Doctors Print Replacement Jaw from 3D printer

3D printers just keep on amazing. First they printed plastic and metal, then experimental organs, now the technology is being used on an actual patient missing part of her jaw.

An 83 year old woman was diagnosed with progressive osteomyelitis, a condition that causes inflammation in bones. In this case, the condition affected her jaw, and the doctors decided the only safe course was to remove it. Normally, this would have left the woman horribly disfigured. The only way to repair such damage is through complex, highly precise and slightly dangerous bone and soft tissue transplants, to rebuild the jaw from existing structures.

But times have changed. Collaborating with a 3D printing company called Xilloc, the team modeled and printed a complete replacement jaw made of titanium. Once the SLS (Solid Laser Sintering, it is a form of 3d printing that fuses metal powder together with a high-powered laser) printer finished printing the jaw, the team coated it in a layer of bio-compatible ceramic.

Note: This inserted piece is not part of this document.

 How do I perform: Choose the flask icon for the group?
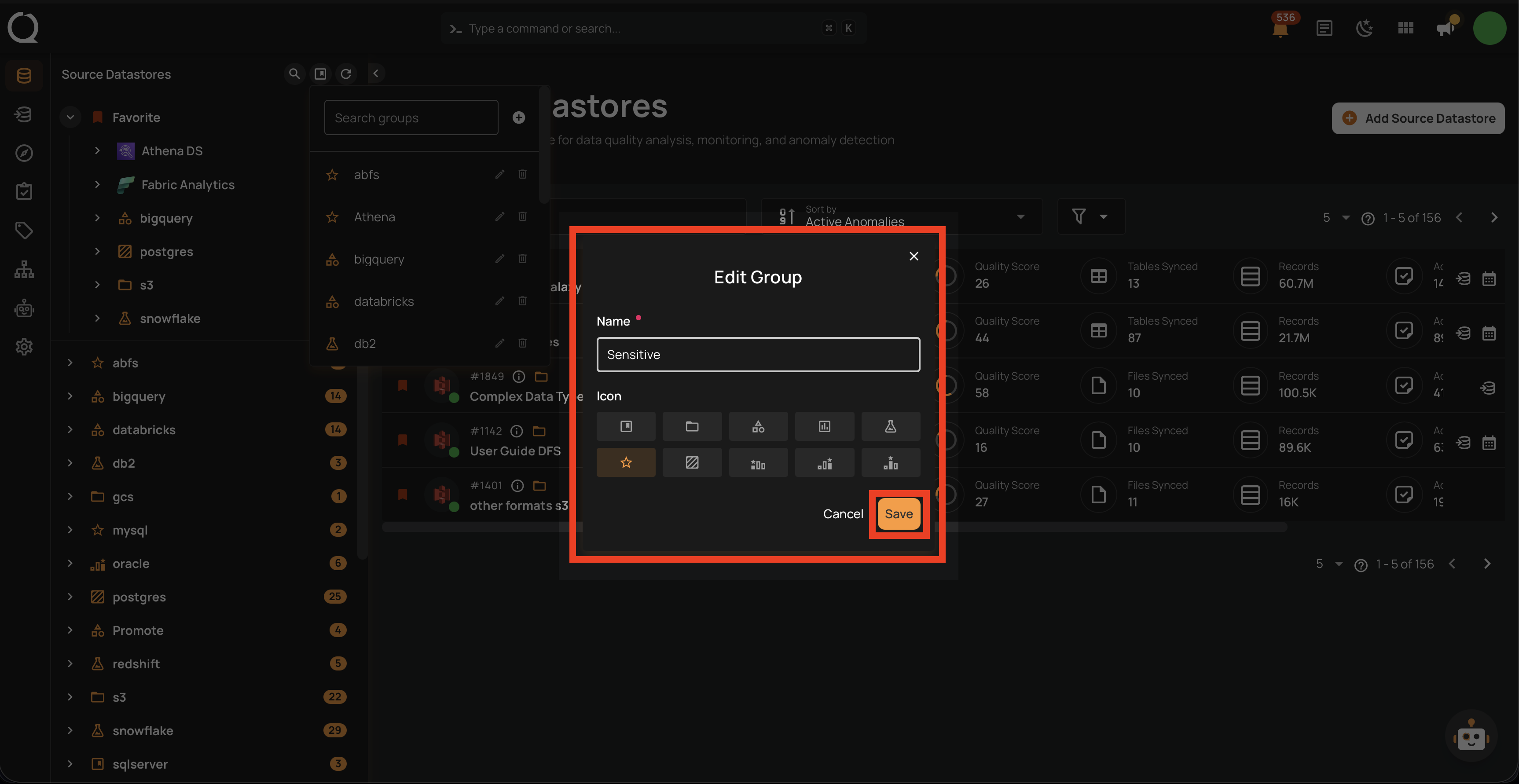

Then the team anchored it to the existing structure, and the surgery was done. The entire procedure took only a couple of hours, about as long as printing the replacement jaw took.

While the jaw is slightly heavier than the bone it replaces (it is made of titanium, after all) the team says that there have been few complications.

To say that this bodes well for the future of prosthetics would be an understatement. The team was able to print an entire replacement part for a human being in hours, negating the need for complex, tricky surgery that would have taken much longer. This couldn’t have been done a decade ago, probably not even 5 years ago.

And yet again, 3d printing shows that it has quite the future in store for us.